Gérald Papy
« En Europe, la ‘Trumpisation’ gagne du terrain »
A ceux qui, depuis la sentence du socialiste Guy Mollet en 1956, répètent que la France a « la droite la plus bête du monde », son nouveau patron, Laurent Wauquiez, a apporté un peu plus de crédit.
Piégé naïvement par un étudiant d’une école de commerce lyonnaise où il était venu dispenser des cours, le fraîchement élu président des Républicains a vu ses propos » cash » diffusés dans les médias et au grand public. Il y dézingue, à des degrés divers, Angela Merkel, Emmanuel Macron, Nicolas Sarkozy, Alain Juppé, sa rivale de parti Valérie Pécresse et jusqu’au patronat français, le Medef. La mise à nu est d’autant plus destructrice que le principal reproche fait à ce déjà vieux routier de la politique est l’insincérité et qu’il justifie la pertinence de ses confidences par l’habitude qu’il a de ne livrer aux médias que du » bullshit » , des discours insignifiants.
L’opposant à Emmanuel Macron était en quête de notoriété, de respectabilité et de pouvoir fédérateur au sein d’une famille politique encore marquée par l’échec de la présidentielle de 2017 et par la guerre fratricide entre François Fillon et Jean-François Copé en 2012 pour la direction du parti.
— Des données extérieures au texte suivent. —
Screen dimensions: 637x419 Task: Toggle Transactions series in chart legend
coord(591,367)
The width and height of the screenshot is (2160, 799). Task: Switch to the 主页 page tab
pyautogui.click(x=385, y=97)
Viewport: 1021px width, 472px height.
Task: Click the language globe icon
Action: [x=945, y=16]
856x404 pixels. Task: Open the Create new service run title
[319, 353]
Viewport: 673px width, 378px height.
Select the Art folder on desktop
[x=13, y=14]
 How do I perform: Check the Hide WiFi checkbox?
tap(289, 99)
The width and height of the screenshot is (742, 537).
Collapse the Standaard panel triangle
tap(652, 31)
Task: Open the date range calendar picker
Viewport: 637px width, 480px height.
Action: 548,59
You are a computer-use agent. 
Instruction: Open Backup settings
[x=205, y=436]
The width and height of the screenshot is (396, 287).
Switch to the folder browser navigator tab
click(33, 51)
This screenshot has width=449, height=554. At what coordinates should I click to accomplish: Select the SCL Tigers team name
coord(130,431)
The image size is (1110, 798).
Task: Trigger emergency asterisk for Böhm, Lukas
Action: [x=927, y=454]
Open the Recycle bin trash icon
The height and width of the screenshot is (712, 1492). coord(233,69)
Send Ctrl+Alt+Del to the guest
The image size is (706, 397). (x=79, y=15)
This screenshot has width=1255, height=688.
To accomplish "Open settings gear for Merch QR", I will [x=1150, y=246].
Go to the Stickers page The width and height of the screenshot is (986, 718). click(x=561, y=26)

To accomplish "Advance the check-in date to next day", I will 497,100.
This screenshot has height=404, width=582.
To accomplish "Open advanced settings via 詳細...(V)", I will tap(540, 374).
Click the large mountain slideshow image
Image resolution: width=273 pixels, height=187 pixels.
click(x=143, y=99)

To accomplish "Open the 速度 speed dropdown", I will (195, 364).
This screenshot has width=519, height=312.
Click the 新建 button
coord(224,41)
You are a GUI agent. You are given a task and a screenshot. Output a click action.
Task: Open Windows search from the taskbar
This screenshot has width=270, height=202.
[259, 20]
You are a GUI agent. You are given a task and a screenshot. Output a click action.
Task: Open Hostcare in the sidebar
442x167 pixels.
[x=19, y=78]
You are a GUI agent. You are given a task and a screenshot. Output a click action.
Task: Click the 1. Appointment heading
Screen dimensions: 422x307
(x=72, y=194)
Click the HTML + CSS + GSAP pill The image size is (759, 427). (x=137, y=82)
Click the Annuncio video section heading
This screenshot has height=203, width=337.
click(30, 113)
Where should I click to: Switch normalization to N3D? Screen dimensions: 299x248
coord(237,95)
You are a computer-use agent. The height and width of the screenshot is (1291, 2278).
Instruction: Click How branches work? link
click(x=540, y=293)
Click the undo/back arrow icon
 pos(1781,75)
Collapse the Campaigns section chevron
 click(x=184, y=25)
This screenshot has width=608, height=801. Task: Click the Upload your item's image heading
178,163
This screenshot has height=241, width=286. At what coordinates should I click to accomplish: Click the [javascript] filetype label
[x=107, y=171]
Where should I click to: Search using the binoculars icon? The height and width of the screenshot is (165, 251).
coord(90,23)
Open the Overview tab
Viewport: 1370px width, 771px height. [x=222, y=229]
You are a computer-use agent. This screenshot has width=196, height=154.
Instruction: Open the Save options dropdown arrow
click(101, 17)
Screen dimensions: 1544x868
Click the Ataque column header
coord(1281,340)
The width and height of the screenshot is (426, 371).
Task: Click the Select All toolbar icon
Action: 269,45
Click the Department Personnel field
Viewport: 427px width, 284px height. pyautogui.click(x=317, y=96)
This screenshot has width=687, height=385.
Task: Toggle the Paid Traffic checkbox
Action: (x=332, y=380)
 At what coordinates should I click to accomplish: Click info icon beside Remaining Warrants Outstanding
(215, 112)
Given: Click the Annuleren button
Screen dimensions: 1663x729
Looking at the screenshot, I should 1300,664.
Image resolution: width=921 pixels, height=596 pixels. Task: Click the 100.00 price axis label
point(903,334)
Le pari n’est pas gagné pour un Laurent Wauquiez, dont l’orientation très droitière a divisé les sympathisants de la droite républicaine. Mais ce pataquès lui sera-t-il si préjudiciable ?
Si l’on veut épingler une contagion de Trump en Europe, c’est plutôt du côté de Viktor Orban qu’il faut se tourner
D’aucuns voient dans l’irruption de ce parler vrai un effet de la trumpisation des esprits en Europe. Il irriterait les élites mais ravirait les électeurs lambda. Il est vrai que Laurent Wauquiez a usé en aparté de ficelles dont Donald Trump abuse sans complexe : fake news (l’entreprise de » démolition » de Fillon orchestrée par Macron lors de la présidentielle, l’espionnage des smartphones des ministres par Sarkozy président), complotisme (à l’encontre du ministre Darmanin soupçonné d’agressions sexuelles), transgression et vulgarité. Mais rien ne garantit que la méthode Trump fonctionne en France comme aux Etats-Unis, avec une tradition et un paysage politiques fort différents.
Si l’on veut épingler en Europe une contagion avérée du discours du président américain, c’est plutôt du côté de la Hongrie et de son Premier ministre qu’il faut se tourner. Viktor Orban a appelé cette semaine à la constitution d’une grande alliance anti-immigration en Europe centrale (Hongrie, Pologne, Slovaquie, République tchèque, Autriche…) en opposition à l’Europe de l’Ouest censée être devenue » une zone immigrée, un monde à la population mixte qui prend une direction différente de la nôtre « . Prononcées dans le contexte de la campagne électorale en vue des législatives du 8 avril, ces déclarations sont une insulte aux idéaux de l’Union européenne tels que définis par ses fondateurs il y a un peu plus de soixante ans. Elles instillent le ferment de la division que l’on pensait avoir définitivement écartée avec l’adhésion de dix Etats en 2004, dont huit anciens membres du bloc soviétique. Une politique clivante, qui fracture au lieu de rassembler sans respect pour les acquis forgés par les générations précédentes : c’est du Trump qui se répand en Europe. Et même si ce modèle politique n’a pas encore gagné une puissance comme la France, mieux vaut en dénoncer les prémices, même limités à la rhétorique.